- Opening Delimiter -
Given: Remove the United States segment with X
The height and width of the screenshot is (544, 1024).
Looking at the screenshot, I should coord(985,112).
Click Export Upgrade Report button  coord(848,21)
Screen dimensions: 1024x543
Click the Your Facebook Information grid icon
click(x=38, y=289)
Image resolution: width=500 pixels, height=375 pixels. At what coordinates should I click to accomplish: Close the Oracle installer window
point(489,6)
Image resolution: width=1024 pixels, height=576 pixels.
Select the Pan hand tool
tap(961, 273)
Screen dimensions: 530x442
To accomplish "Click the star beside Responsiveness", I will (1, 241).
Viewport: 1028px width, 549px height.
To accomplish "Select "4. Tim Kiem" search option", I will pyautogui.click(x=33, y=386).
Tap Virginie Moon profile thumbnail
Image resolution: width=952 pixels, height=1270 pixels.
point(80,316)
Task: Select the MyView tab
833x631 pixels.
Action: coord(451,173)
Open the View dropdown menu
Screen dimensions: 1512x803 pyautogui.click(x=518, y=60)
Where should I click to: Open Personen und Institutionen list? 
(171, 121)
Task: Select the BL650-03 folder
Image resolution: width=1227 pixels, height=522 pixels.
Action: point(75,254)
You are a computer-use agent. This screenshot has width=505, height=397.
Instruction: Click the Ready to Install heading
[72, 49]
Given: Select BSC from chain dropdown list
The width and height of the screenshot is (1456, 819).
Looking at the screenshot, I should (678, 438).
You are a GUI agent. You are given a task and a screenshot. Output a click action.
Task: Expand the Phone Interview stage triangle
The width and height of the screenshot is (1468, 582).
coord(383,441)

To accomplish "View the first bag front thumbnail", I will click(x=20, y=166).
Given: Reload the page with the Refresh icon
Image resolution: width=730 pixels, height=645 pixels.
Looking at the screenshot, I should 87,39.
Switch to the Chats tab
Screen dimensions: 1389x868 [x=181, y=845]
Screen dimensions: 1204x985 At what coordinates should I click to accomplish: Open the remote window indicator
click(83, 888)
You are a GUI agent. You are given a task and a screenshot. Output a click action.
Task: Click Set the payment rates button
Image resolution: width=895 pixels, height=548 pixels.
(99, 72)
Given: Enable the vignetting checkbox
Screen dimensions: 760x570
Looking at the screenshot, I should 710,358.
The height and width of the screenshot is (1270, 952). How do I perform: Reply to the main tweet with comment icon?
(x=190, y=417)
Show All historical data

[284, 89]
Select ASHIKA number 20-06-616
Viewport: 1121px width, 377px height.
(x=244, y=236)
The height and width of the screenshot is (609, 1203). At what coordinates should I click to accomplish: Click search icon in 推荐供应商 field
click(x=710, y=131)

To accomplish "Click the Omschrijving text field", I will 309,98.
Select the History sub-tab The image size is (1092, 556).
- Closing Delimiter -
WHAT THE TASK ASKS ▸ Lines from the top of the data above through the line containing "Screen dimensions: 530x442" must be repeated exactly. All other lines stay out.

WRITTEN RESPONSE ▸
Given: Remove the United States segment with X
The height and width of the screenshot is (544, 1024).
Looking at the screenshot, I should coord(985,112).
Click Export Upgrade Report button  coord(848,21)
Screen dimensions: 1024x543
Click the Your Facebook Information grid icon
click(x=38, y=289)
Image resolution: width=500 pixels, height=375 pixels. At what coordinates should I click to accomplish: Close the Oracle installer window
point(489,6)
Image resolution: width=1024 pixels, height=576 pixels.
Select the Pan hand tool
tap(961, 273)
Screen dimensions: 530x442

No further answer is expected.